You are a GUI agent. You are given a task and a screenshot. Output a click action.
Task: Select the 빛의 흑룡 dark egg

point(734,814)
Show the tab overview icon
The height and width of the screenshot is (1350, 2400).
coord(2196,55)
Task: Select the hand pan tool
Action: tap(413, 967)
▬▬▬▬▬▬
How to complete this task
The data should be written out again in full, exactly as it stands.

Written response
You are a GUI agent. You are given a task and a screenshot. Output a click action.
Task: Select the 빛의 흑룡 dark egg

point(734,814)
Show the tab overview icon
The height and width of the screenshot is (1350, 2400).
coord(2196,55)
Task: Select the hand pan tool
Action: tap(413, 967)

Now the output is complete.